リーダーシップの旅に出ている彼。 『社会の役に立ちたい』 もがく、とある日本の若者。不定期に書評とか戯言とか。

リーダーシップとは何か(2/2)

リーダーシップを考えてみる、後編シリーズ。

 *前半はこちら:リーダーシップとは何か(1/2) - Someone Like You

 

3、リーダーシップを身につける

 

  リーダーシップの基本的な姿勢や態度は、身に付けることが困難なテクニックなのかというと、個人的意見では、簡単ではないが時間をかけて根気よく取り組めば誰でも身に付けられるものだと思っている。例えば、100メートルを10秒以内で走ったり、宇宙に飛び立つロケットを設計したり、というようなことは誰にでもできることではない。生まれつき体力的・頭脳的に恵まれていることが前提で、努力に努力を重ね、さらにその中から選ばれた人だけが達しうる領域である。少なくともスポーツはその要素が大いに強い。

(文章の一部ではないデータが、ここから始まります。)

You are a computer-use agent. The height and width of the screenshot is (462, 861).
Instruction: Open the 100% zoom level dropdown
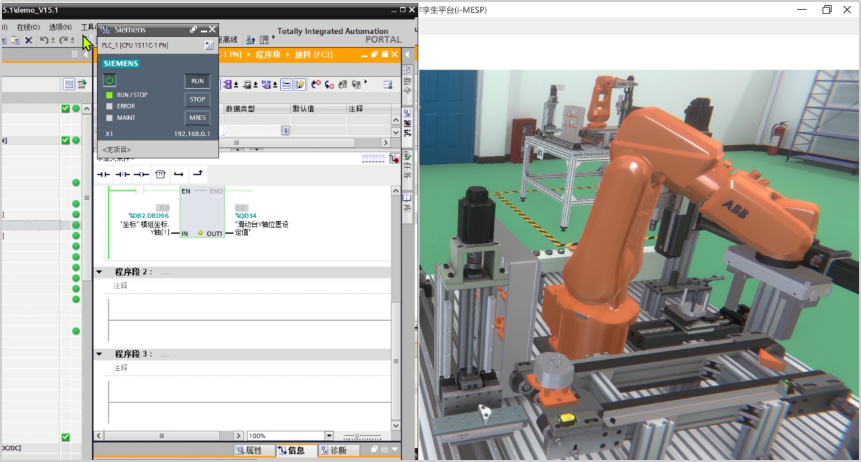click(x=328, y=436)
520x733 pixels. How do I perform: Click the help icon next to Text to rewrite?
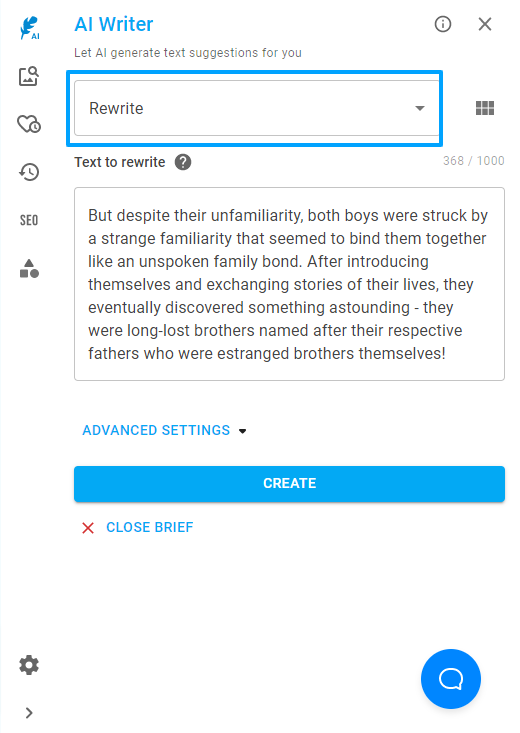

 一方、リーダーシップのスキルには、人並み外れた強靭な体力や優れた頭脳は必要ない。必要なものは、失敗を恐れない精神や、計画を立てて前向きに実行すること、多彩な個性を持った人と適切にコミュニケーションすること、そのぐらいである。従って、リーダーシップを身につけるには、かかる時間に個人差はあれど本人の努力次第で身に付けることが可能と考えている。
 その前提で、リーダーシップを身につける上で重要なキーワードがあると考えた。「強い自己信頼」「人間力の形成」「社会への貢献」この3つを挙げたい。リーダーシップを発揮する人間は、この3つにこだわり、行動し、形にすることで、自分や他人、社会に対して強い影響を与えることになる。


「強い自己信頼」
 自分を知り、自分を理解し、自分を好きであることが 「自己信頼」であることを指す。思想家であるエマソンの提唱した考え方である。 その状態になれて初めて、人間は自分を信頼することができ、 自らの進むべき道が見えてくる。 だから「一度信頼したら、断固としてその道を進め」と エマソンは言っている。彼のいう自己は狭い意味での自己・エゴではなく、真の自己、自分の中に住む普遍的な存在を指している。自己信頼をできる人間は、人間の付点的な境地を知っていて、自分の行動を信じることができる強い存在であると言っている。
 それではエマソンの言う「自己信頼」の状態にどうやって達することが出来るのか。 そのヒントが「自己懐疑」が起点になるのではないかと思う。自分の行動は本当に正しいか、 自分は今のままでいいのか、 自分は自分を裏切ってはいないか、 自分が真実だと思っていることは本当に真実なのか・・・ この問いの繰り返しが結果的に「自己信頼」を生み出すのではないか。考えれば考えるほど自分の行動は正しくない気がしてくるし、 一歩を踏み出そうとする度に毎回戸惑いが生じる。 これをやり続けると最終的には、自分は何もしない方がいいんじゃないか、みたいな気分になってくる・しかし、その捉えようのない不安を常に抱えておくことが実は大事なのではないかと感じるし、リーダーシップを探す旅の一番最初の風景を見ているようだ。
人間力の形成」
 私たちは寺子屋を通じて「人間力」を身につけてきた。世の中は様々な考え・見方であふれている。自分は常識があるから、それは常識に照らし合わせて正しいか否かを判断する。しかし、他の人が同じように思っているとは限らない。その違う考え方を認識・受容することができるかどうか。人間は本質的に矛盾だらけの存在であることを理解ながらも、どうしょうもなく、価値が無く、すべては無意味だとは思わずに、他人の違った考えも尊重・リスペクトして、人間の存在そのものに敬意を払うことができること。自分を含めた人、まわりの人々に対して、愛おしさを感じること。これが人間力を磨くことに繋がる。
多摩大教授の田坂広志氏は、人間力のことを「自分の心、相手の心、集団の心、その心の動きを感じ取る修行を通じて、人間力を高めることができる」と言っている。私たちが寺子屋を通じて学んできた歴史、芸術、哲学、教養。これらを学ぶことは、人の営みに対する理解と尊敬を深める方法の一つである。人間そのものを理解することにより、結果自らの人間力を身につけることにつながっていく。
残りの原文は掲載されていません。